• Getting married in August 2017 to a dual (British/US) citizen. I am British.
  • Flying London to New York September 6th.
  • Flying San Fran to Sydney December 18th (103 days later).
  • This will include a couple of weeks in Canada though from our research this couldn't be deducted from the 90 days.

So far we know -

  • ESTA allows for only 90 days
  • Visa is costly and requires going to the Embassy
  • Green Card is potentially a very complex process

What would your advice be?

  • Getting married where? Where do you plan to live? I'm asking to make sure you don't get accused of immigration fraud pre-conceived immigration intent when you travel on visa or ESTA. Feb 15, 2017 at 12:05
  • Married in the UK. Live in the UK. But extended honeymoon around the world. Feb 15, 2017 at 12:08
  • 2
    Ok then. Visa it is then. Congratulations! Feb 15, 2017 at 12:10
  • My advice is to fly to Australia from Canada, and stay in the US less than 90 days. Feb 15, 2017 at 19:07

1 Answer 1


A green card costs roughly ten times as much as a visa, but more importantly it is not appropriate in this case because you do not intend to reside in the US.

As you note, your trip does not qualify for the visa waiver program because you will remain in the US for longer than 90 days.

The only applicable option, therefore, is a visa.

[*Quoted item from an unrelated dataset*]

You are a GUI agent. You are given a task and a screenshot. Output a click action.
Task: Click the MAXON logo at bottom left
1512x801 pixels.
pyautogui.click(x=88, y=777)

  • Thank you Phoog. Very useful answer. Exceeding these 90 days would also be a very bad idea I assume. What are the repercussions? Feb 15, 2017 at 11:54
  • @NatashaSprague if you overstay then you are ineligible to use the VWP in the future, so you'll need a visa for any future visits anyway. The visa costs $160, and for a British citizen is valid for ten years, so it isn't that expensive after all.
    – phoog
    Feb 15, 2017 at 12:02
  • 3
    @NatashaSprague another factor to consider: if the border officer notices that you're planning to stay for longer than 90 days with the VWP, then he or she is supposed to deny entry and send you back to London.